In Ken Loach’s ‘The Old Oak’, a solidarity that transcends differences
The moving drama will be screened at the International Film Festival of Kerala.
In an interview ahead of the Cannes Film Festival premiere of The Old Oak in May, Ken Loach declared that his 26th feature could well be his last. It was getting increasingly difficult to make films at his advanced age, the 87-year-old British director told The Hollywood Reporter.
However, the publication noted that Loach has threatened retirement in the past, only to roll out yet another movie. Loach’s long-time writing collaborator, Paul Laverty, added in the interview that Loach might consider directing a documentary next.
Other octogenarian directors who have been at work this year alone include 88-year-old Shyam Benegal (Mujib: The Making of a Nation), 86-year-old Ridley Scott (Napoleon), 81-year-old Martin Scorsese (Killers of the Flower Moon) and 84-year-old Marco Bellocchio (Kidnapped).
Ninety-one-year-old Clint Eastwood is shooting Juror No. 2. Portuguese filmmaker Manoel de Oliveira, who died in 2015 at the age of 106, made his final movie, Gebo and the Shadow, in 2012.
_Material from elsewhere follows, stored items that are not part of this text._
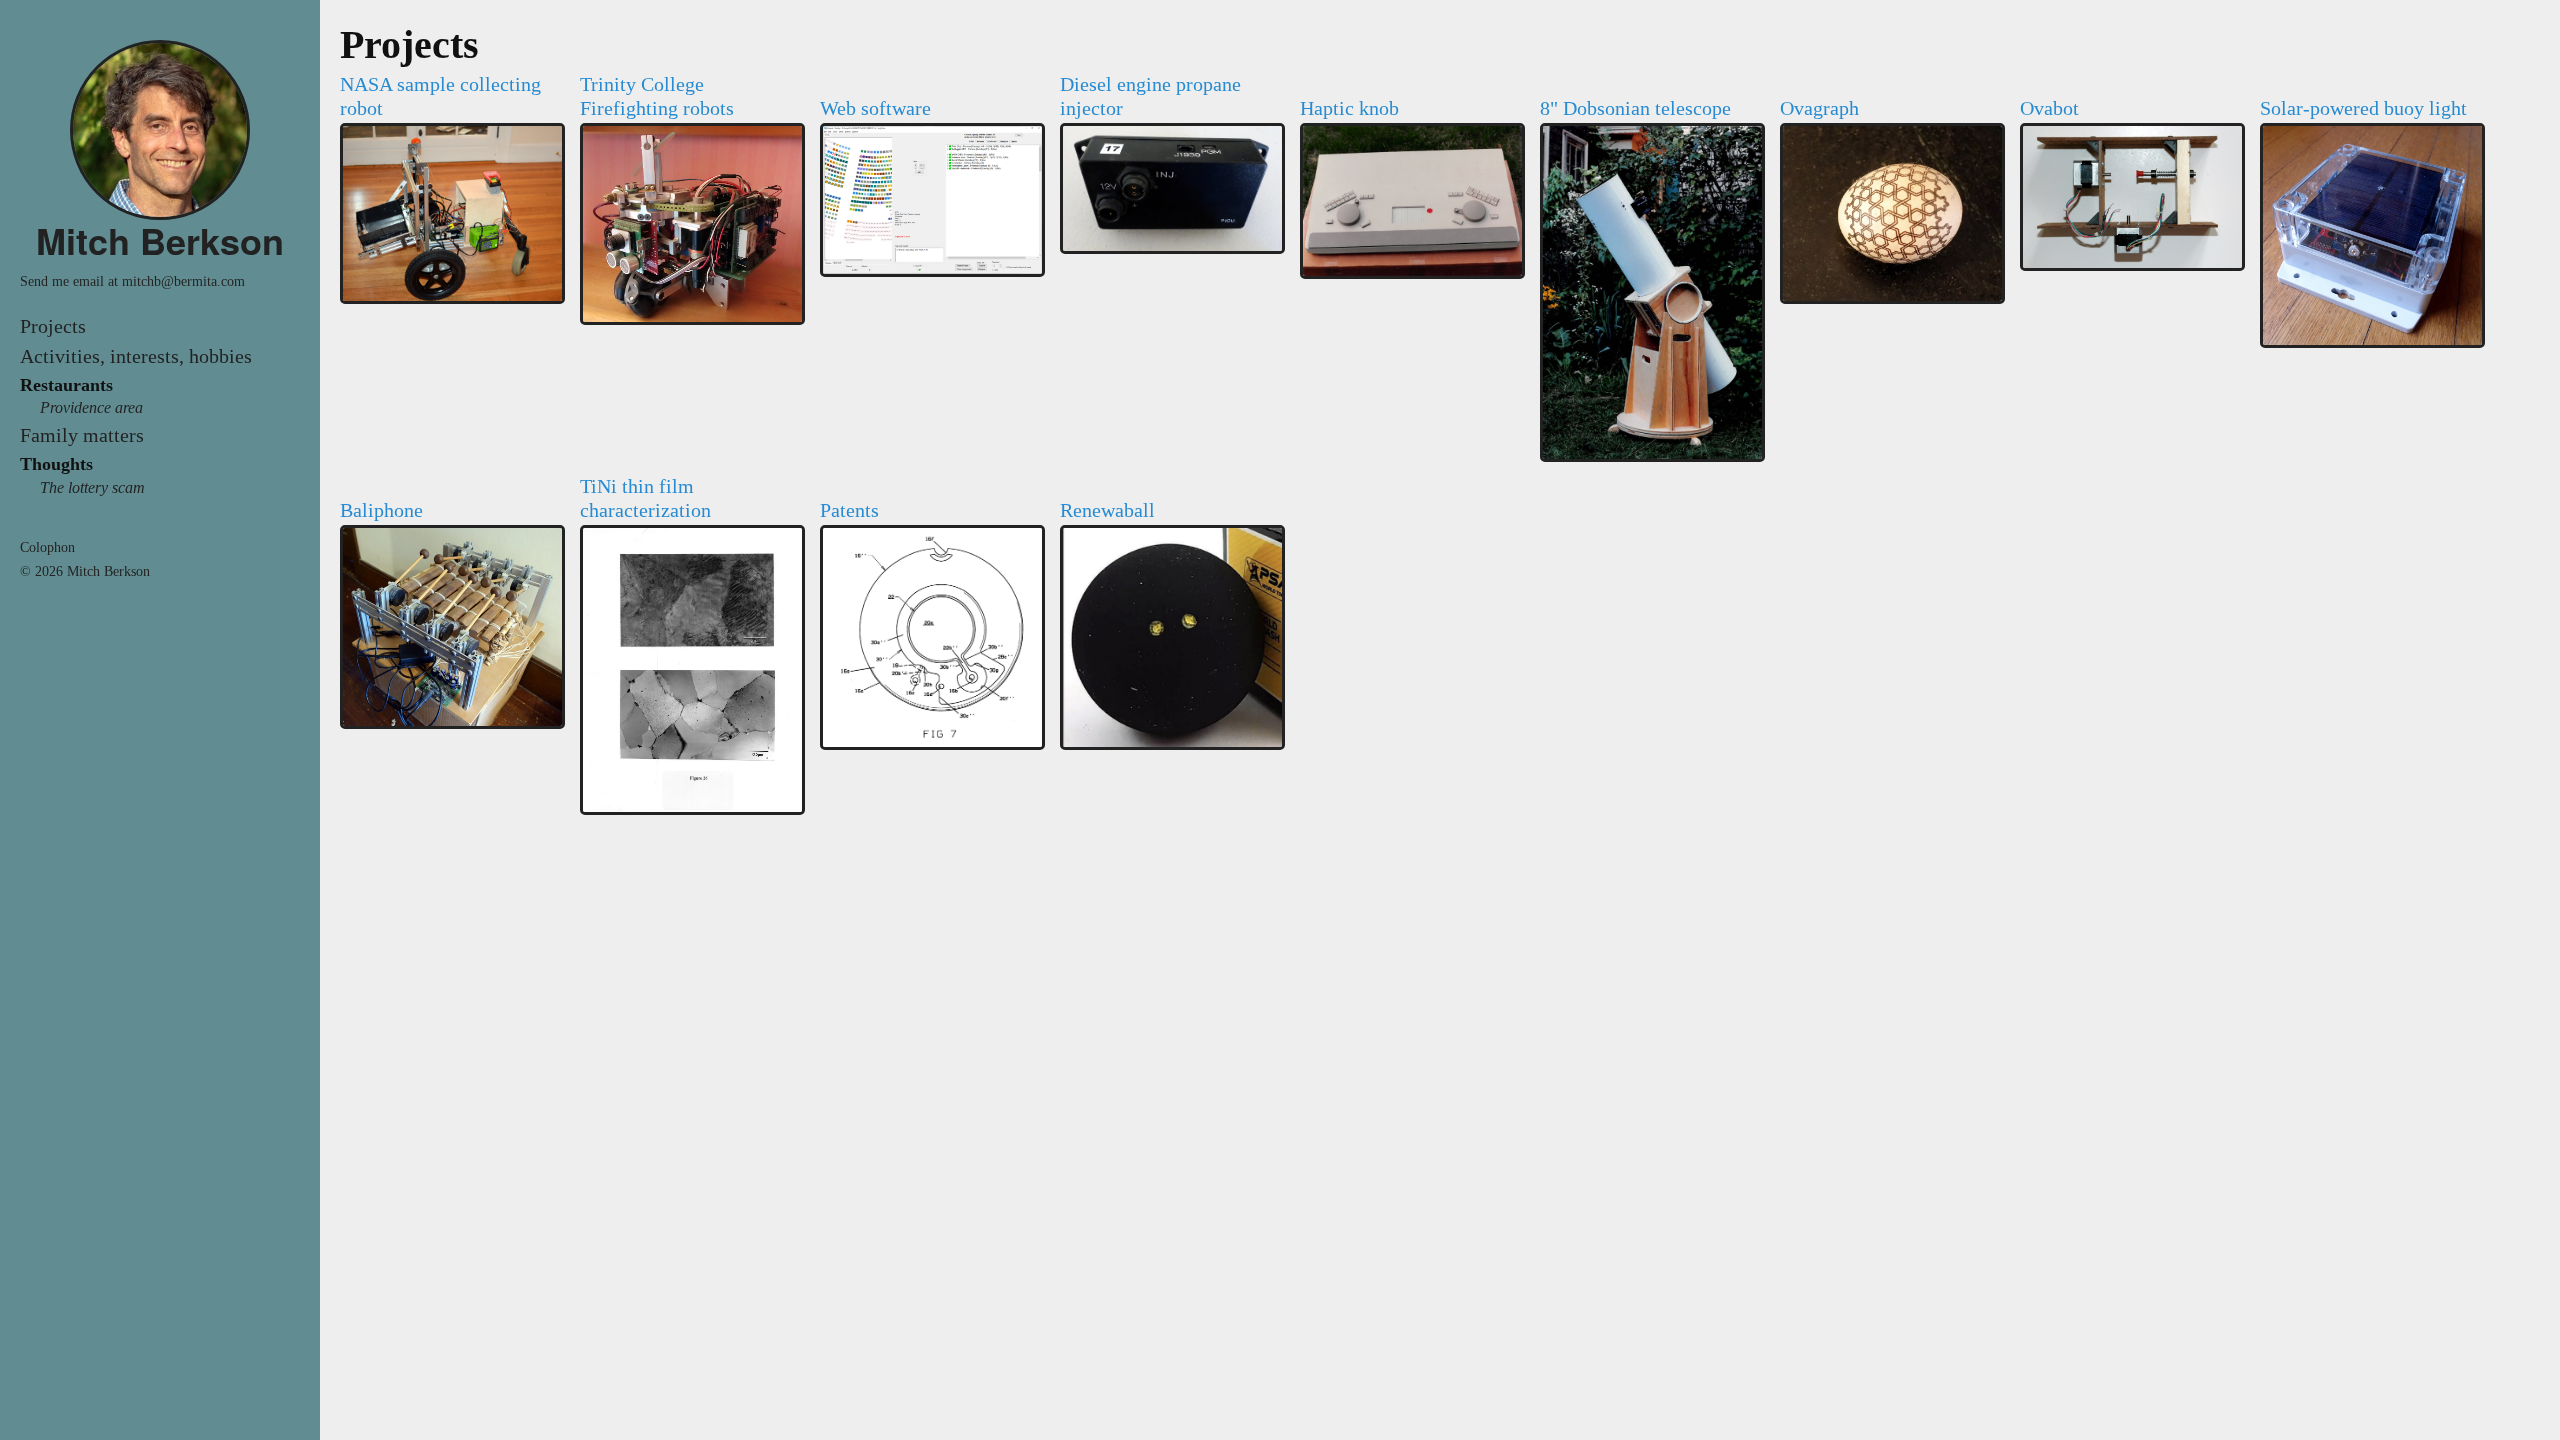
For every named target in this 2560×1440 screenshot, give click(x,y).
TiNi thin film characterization (645, 498)
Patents (849, 510)
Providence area (91, 407)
It’s fitting then that The Old Oak is about the passage of time. Loach’s moving drama will be screened at the International Film Festival of Kerala (December 8-15). Loach’s movies are a favourite at this annual event, with his longstanding themes on the importance of worker’s movements, how socialism can be used to address injustice and the poetry of ordinary lives finding resonance among the politically astute Thiruvanathapuram crowd.